First dolphins of the season visit centre

Phil CoulthardSouth Western Times
Camera IconCredit: Dolphin Discovery Centre

Is there anyone else out there a little confused by the change in the weather this week?

After months of winter cold fronts rolling in from the Antarctic I certainly didn’t expect such a sudden summer snap to bless the South West.

From snow jackets to sarongs, the transition has been nothing short of phenomenal and has all but erased my memories of the nasty winter just passed. Well, almost.

With more winter weather on its way, our time in the sun may be rather short lived so get out there and enjoy it while you can and remember Spring is only one day away.

Even the dolphins have responded to the weather change with the Dolphin Discovery Centre experiencing its first official dolphin visit for more than three months.

Up to a dozen dolphins were observed close to the beach chasing fish on Tuesday morning along with four identified regulars who spent more than two hours interacting with volunteers and centre guests within the dolphin Interaction Zone.

Beautiful, unseasonal weather saw many visitors on hand for first official dolphin visit for more than three months
Camera IconBeautiful, unseasonal weather saw many visitors on hand for first official dolphin visit for more than three months Credit: Dolphin Discovery Centre

This visit was particularly exciting for our research team who have been keeping a close eye on the dolphins throughout the winter period.

Spending 2-3 days a week on the water has been hard work and the number of dolphins in Koombana Bay has remained low.

With concerns for the growth of a number of dolphins, the team was relieved to see so many of them returning unharmed and in good health.

It was also exciting to welcome back one of Bunbury’s oldest and most popular female dolphins called Shanty.

She is a true matriarch of the area and would certainly be one of the region’s most successful mums.

As many of you know, the centre is a non-profit community organisation that offers unique dolphin interaction opportunities as a means of raising money for research, conservation and education programs.
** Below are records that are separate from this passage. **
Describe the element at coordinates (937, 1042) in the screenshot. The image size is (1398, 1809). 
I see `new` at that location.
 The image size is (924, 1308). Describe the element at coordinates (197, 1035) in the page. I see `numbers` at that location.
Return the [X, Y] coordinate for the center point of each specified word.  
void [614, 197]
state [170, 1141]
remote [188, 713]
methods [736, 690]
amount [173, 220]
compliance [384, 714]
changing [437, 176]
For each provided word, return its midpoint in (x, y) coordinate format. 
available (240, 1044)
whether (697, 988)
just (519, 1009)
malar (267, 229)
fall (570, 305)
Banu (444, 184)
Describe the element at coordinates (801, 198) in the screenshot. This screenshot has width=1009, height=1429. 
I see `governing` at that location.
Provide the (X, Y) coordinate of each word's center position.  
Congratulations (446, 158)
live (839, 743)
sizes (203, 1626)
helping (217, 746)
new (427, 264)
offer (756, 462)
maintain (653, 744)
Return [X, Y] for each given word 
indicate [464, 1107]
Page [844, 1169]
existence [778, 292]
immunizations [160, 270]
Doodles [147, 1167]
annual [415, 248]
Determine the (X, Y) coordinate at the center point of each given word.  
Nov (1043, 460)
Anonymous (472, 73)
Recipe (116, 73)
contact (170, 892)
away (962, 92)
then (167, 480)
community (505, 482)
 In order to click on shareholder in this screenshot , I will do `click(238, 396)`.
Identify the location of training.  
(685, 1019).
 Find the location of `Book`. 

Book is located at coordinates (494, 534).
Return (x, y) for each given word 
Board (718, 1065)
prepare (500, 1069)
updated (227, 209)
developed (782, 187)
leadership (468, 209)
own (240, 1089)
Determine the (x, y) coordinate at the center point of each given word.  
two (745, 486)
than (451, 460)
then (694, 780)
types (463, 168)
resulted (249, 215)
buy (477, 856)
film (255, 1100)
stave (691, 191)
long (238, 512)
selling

Although the centre is well supported by the State Government, the majority of funding for day-to-day operations still comes from boat tour commissions, cafe and souvenir sales, donations and corporate partners.

For that reason, the DDC intends to remain open and fully operational throughout the foreshore redevelopment period with an extended menu in the cafe, a wide variety of gift ideas in the souvenir shop and a long list of activities, aquariums, and interactive displays on show inside the building.

To keep the costs down, the centre is run on a skeleton staff with significant support from a dynamic volunteer program made up of more than 60 locals and students.